De Niro and Stallone sparred well off each other. The insults and jibes were snappy and quick witted. It wasn’t long before we discover the real reason behind their rivalry. What could possibly put two men against each other? Bingo, a woman. In the form of the lovely Kim Basinger, who still ain’t looking too bad. What? She had good chemistry with Stallone and made the cliched cheesy romance subplot a little more bearable.

The grudge match opened opportunities for the old codgers. For the Kid? A chance to appease his ego. For the Razor? Money to help take care of his old trainer. The scene stealing Alan Arkin (Little Miss Sunshine). And once Kevin Hart was thrown into the mix, the lumbering pace picked up. I never thought Arkin and Hart would make such an entertaining duo.

For all the negative press, I expected something worse. Grudge Match was hardly original. The pace was patchy and the cliched schmaltzy guff was a little predictable BUT it was still easygoing enough and delivered the odd chuckle. Stallone’s training montage was brilliant. A perfect Rocky parody by the man himself.

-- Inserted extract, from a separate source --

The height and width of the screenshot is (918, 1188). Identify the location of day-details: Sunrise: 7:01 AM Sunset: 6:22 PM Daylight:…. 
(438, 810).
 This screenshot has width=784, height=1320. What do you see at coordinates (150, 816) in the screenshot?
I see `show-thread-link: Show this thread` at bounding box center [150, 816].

Struggling to drink eggs and wondering why the hell he’s punching meat in a freezer.

The fight scenes weren’t bad BUT I was left wanting by the finale. It was all build up with some promising sequences as the old boys gave it a good ol’ go. BUT it was rushed and quick cut. Whether that was to make up for the ailing actors? I’m not sure. Shame. The tone was all over the pace. The video game scrap. Good. Fighting while skydiving? OTT and stupid. The subplot involving Billy’s newly discovered son (Jon Bernthal – The Walking Dead) was wafer thin and dreadfully cliched.

A mixed bag. Easygoing enough BUT if you were expecting Motta v Balboa, you’ll be left disappointed but give ’em a break. They do their best with the material. It’s just a shame that the material was a little weak. For the boxing nuts, hang on for the credits if you want to see a proper boxing rivalry revisited.